In Saturday’s Boston Globe, Joseph P. Kahn did his usual fine job with the annual year in passing feature, which spotlights the notable deaths of the last 12 months.
Representative sample:
Also sounding their last notes in 2010 were Teddy Pendergrass, the great rhythm-and-blues vocalist; recording artist and pop-music producer extraordinaire Mitch Miller; soul singer Solomon Burke; legendary bluesman Mississippi Slim; pop crooner Eddie Fisher; and country star Jimmy Dean, whose breakfast-sausage business made him every bit as famous as his folksy recordings once did.
Television is a medium that can make its stars feel like family members, and in that regard few equaled Art Linkletter, the avuncular TV and radio personality, best-selling author, and ubiquitous pitchman.

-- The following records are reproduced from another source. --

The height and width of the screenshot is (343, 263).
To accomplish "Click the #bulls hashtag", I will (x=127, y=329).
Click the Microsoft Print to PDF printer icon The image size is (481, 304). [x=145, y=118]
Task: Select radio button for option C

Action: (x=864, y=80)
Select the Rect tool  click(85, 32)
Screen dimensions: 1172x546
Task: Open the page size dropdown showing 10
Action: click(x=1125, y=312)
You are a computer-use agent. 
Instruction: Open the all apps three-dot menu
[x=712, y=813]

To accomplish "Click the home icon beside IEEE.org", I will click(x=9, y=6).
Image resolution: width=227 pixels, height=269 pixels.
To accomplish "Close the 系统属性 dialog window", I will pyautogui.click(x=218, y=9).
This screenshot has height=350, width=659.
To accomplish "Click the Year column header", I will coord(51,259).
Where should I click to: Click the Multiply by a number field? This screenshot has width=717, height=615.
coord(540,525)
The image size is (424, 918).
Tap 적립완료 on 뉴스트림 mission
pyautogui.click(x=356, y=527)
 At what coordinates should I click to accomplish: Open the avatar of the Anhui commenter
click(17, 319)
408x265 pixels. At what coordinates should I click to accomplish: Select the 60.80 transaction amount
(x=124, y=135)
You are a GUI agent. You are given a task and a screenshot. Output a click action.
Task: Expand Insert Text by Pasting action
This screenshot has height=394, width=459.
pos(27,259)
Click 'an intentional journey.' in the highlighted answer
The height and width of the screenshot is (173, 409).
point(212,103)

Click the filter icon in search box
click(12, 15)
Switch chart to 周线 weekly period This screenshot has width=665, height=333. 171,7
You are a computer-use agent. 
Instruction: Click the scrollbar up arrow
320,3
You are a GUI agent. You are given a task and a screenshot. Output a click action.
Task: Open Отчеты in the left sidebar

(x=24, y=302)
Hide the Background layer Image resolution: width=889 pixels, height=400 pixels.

His passing was widely noted, as were the deaths last year of actors Pernell Roberts (“Gunsmoke,’’ “Trapper John, M.D.’’), Robert Culp (“I Spy’’), Peter Graves (“Mission: Impossible’’), and Fess Parker (“Davy Crockett’’), idols all to millions who grew up watching them.
But equally valuable was the Globe’s sidebar of Other notables who died in 2010, which reminded the hardworking staff of a whole lot of passings we had forgotten.
They range from National Affairs (Texas congressman/Hollywood fodder Charlie Wilson) to The Arts (sculptor/artist Louise Bourgeois) to Business (real estate titan/philanthropist Walter Shorenstein) to Media (sports columnist/groundbreaker Jack Craig) to The Local Scene (paralyzed football player/inspiration Darryl Williams).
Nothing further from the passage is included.